Tasks:
**1)** In the article on the rape exception, what share of women pregnant from rape did Dr. Sandra Mahkorn find chose against abortion?
**2)** Continue the article on the rape exception from its final sentence.

Text extract:
HEADlines: The Rape Exception


A young girl in a field
Credit: Mi Pham in Unsplash.com

The Rape Exception

by Nancy E. Head


For you formed my inward parts; you knitted me together in my mother’s womb. Psalm 139:13~

It was a flashpoint in the argument to legalize abortion in America during the 1970s: rape. How could anyone be so cruel as to suggest that woman who’s been raped has to carry the child of the rapist to term?


The surprising answer is that abortion is frequently pushed onto these rape victims, and abortion victimizes them further.


We are half a century removed from the complete eradication of abortion laws that Roe v Wade and Doe v. Bolton (1973) enacted and in the midst of states reacting to the overturning of those cases along with Roe-affirming Casey v. Planned Parenthood (1992).


Surprising is the scant discussion of the compelling subject of abortion because of rape or incest aside from an emotionally charged account of a 10-year-old victim who allegedly had to go out of state to be relieved of the child a rapist implanted.


And there seems to be little interest in finding facts to support what was and still is assumed: That women/girls who suffer rape and girls who suffer incest are better off having abortions than they are delivering babies.


We have barely looked beneath the surface of this assumption.


One study of 37 women pregnant from rape showed that a large majority opted against abortion. “Dr. Sandra Mahkorn found that 75 to 85 percent chose against abortion.[1] This evidence alone should cause people to pause and reflect on the presumption that abortion is wanted or even best for sexual assault victims.”


(Also, see here and here.)


Multiple factors play into the discussion: the woman’s view of abortion before she was assaulted and the conviction that something redeemable can result from something horrible.


It’s interesting that few have replicated such studies. As if impressions that abortion is best, even necessary, in cases of rape are universally valid, further testing is superfluous.

Supplied data:

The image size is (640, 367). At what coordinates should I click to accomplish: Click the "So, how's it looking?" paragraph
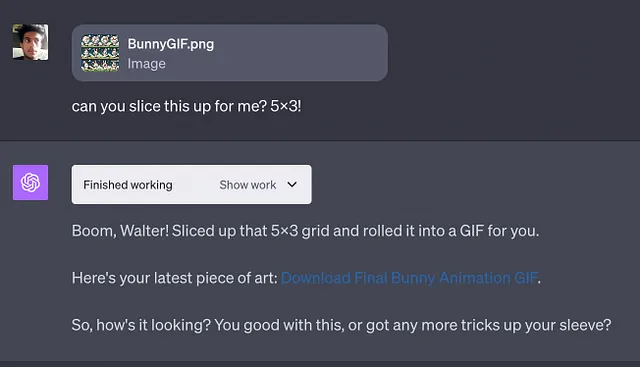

Results in order:
**1)** 75 to 85 percent

**2)**
More likely, it seems researchers fear results that would overturn the public’s impression that abortion after rape is beneficial or even benign.


Those impressions carry the same conclusion into the discussion of incest. But in cases of incest, abortion erases the evidence of a crime and allows abuse to continue.


David C. Reardon, Ph.D.:


“Studies show that incest victims rarely ever voluntarily agree to an abortion.[4] Instead of viewing the pregnancy as unwanted, the incest victim is more likely to see the pregnancy as a way out of the incestuous relationship because the birth of her child will expose the sexual activity. She is also likely to see in her pregnancy the hope of bearing a child with whom she can establish a true, loving relationship, one far different than the exploitive relationship in which she has been trapped.”


So it isn’t the way we thought it was. No matter which study we consider, assault victims are not lining up in great majorities to abort their pregnancies. They are not claiming that abortion saved them from something more horrible.


A more recent survey of sexual assault victims–one that includes a much larger sample (192 women) than the studies cited above–states that 80 percent of women who aborted children conceived from assault regretted their abortions. No woman who gave birth expressed regret.


Missing in much of this discussion is the voice of the children. Rebecca Kiessling is one such voice. Conceived as a result of rape and later adopted, she speaks for the tiniest persons involved.


“Most importantly, I’ve learned, I’ll be able to teach my children, and I teach others that your value is not based on the circumstances of your conception, your parents, your siblings, your mate, your house, your clothes, your looks, your IQ, your grades, your scores, your money, your occupation, your successes or failures, or your abilities or disabilities — these are the lies that are perpetuated in our society.”


Jennifer Christie sees the situation from the mother's perspective. After a long day of work during a business trip, she headed back to her hotel room, unaware that someone followed her.


She saw him after she had opened the door to her room and stepped inside. He hit her in the face. He broke her fingers. He broke her ribs. He violated her.


She told herself he could touch her body but not her soul. She awoke in below-freezing temperatures in the outdoor stairwell of her motel.


Today she suffers from a seizure disorder because of the assault. She’s endured six major surgeries to repair the damage he caused.


“I couldn’t wrap my head around the evil we can do to each other,” she told a central Pennsylvania audience gathered to hear her a couple of years ago. Her story held us spellbound.


Weeks went by after the assault. Her body healed, but sudden noises made her jump.


Her husband was supportive, but she could hear him rage in the shower, shouting, sobbing, punching the wall. He would emerge and tell her: “Everything’s going to be okay,” only to rage and sob and punch again the next day.


At the end of six weeks, he suggested she go back to work–to go do what she loved as a sign language interpreter for the deaf. He stayed behind with their four children.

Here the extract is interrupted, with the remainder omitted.